Report from the Federal Audit Court (TCU), from 2023, drew attention to this issue. “The value of the compensation will be calculated based on the losses supported and proven by the expert, who must carry out a technical and independent assessment; but, in the current design of the policy, these characteristics may remain compromised”, says the document, which is still in the analysis at the Court of Auditors.

“The less rigorous the expert is in his assessment, the less risk there is for those who grant rural credit”, highlights the TCU, which recommends a regulatory change so that proving losses is no longer the responsibility of the banks.

In light of the alert, the economic team is studying ways to replace, or at least supervise, the expertise function performed by banks, in order to avoid this conflict. The change must require the approval of a law in the National Congress, although members of the Treasury assess that this could be done directly by the Central Bank (BC), which is the manager of Proagro.

Furthermore, it would be necessary to create an operational alternative, that is, a way to make it possible to carry out inspections or supervise them in thousands of municipalities in the country — there are more than 200 thousand operations supported by the program.

Estadão/Broadcast found that one of the options is the creation of a structure in the Ministry of Agrarian Development (MDA) to receive and evaluate Proagro’s reports and coverage demands. For members of the economic team, even though there is progress in the use of satellite images to prove losses, which helps to reduce fraud, remote monitoring does not eliminate the role of experts and banks in the short term.

Members of the financial sector recognize that the changes could lead to a reduction in conflicts of interest, but say that the proposal needs to be well-founded and discussed jointly with banks and cooperatives. Furthermore, they point to concern about the operational part, that is, that the changes will increase the time for analyzing and granting compensation — which, in the sector’s view, would cause more problems than solutions.

MDA interlocutors say that a 2023 decree already allows the supervision of experts and even provides for the creation of an area to coordinate this work. However, in this case, proof of losses would remain the responsibility of the banks, with the MDA only being responsible for monitoring insurance authorizations.

Tightening the rules

At the beginning of April, the CMN modified the Proagro rules. The adjustments, which are criticized by the production sector, especially the limitation of the public eligible for insurance (more information on page B2). The measures became part of the economic team’s spending review plan and are expected to generate savings of R$935 million in the second half of this year and R$2 billion in 2025.

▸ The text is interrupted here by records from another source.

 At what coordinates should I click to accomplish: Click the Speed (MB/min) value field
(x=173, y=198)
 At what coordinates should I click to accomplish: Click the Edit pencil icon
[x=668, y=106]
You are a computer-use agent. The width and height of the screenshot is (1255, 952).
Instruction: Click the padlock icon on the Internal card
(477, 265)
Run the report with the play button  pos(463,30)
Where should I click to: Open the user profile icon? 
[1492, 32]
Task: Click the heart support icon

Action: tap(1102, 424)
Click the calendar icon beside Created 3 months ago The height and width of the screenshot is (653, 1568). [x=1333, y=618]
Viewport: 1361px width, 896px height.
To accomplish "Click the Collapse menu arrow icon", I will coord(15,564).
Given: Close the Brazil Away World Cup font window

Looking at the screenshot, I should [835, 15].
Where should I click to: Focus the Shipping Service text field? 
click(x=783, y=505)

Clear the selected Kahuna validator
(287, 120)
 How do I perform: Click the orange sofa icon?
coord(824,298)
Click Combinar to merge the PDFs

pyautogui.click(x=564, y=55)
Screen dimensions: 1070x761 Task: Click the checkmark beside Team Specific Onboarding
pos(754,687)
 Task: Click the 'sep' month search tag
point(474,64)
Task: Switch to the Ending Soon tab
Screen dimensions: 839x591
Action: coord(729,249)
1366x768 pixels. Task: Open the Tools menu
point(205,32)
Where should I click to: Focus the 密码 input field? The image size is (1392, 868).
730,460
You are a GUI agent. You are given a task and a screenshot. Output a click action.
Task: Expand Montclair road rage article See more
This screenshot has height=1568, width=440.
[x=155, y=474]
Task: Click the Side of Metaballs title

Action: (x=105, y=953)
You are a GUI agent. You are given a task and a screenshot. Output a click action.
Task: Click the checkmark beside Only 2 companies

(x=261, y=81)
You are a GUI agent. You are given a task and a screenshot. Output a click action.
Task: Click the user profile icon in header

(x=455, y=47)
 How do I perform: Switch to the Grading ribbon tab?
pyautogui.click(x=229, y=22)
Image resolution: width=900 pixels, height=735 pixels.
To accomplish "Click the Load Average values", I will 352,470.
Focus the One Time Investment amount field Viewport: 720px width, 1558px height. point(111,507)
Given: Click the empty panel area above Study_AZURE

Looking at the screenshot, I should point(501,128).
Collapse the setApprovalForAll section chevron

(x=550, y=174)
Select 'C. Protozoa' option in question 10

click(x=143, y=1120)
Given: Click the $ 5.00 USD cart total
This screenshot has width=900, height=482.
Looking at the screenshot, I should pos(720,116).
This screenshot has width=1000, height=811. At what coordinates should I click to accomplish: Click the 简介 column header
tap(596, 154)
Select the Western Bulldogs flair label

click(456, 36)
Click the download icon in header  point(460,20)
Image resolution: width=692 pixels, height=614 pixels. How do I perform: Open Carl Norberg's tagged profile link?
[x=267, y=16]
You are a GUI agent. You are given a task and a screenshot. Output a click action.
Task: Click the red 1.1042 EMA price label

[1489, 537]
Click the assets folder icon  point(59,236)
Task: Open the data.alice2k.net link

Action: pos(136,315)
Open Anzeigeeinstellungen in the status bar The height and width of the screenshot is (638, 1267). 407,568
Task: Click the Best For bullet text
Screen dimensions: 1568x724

Agribusiness complains that the changes left part of the producers unattended and do not resolve the issue of banks. “Proagro needs revisions. We are willing to curb practices and together discuss new methodologies, but the recent change was a palliative measure to save resources in compensation and not to improve public policy”, said the technical advisor of the National Commission of Agricultural Policy of the National Confederation of Agriculture, Guilherme Rios

For the special advisor to the Ministry of Agriculture and Livestock (Mapa), Carlos Ernesto Augustin, Proagro “is poorly managed and subject to fraud and, therefore, must be reviewed”. “Today, it’s almost welfare. The farmer doesn’t pay and the bank does everything to get Proagro. There is a case of the same farmer who used the program for 20 years in a row”, says the minister’s advisor Carlos Fávaro, who defends a broad system reformulation.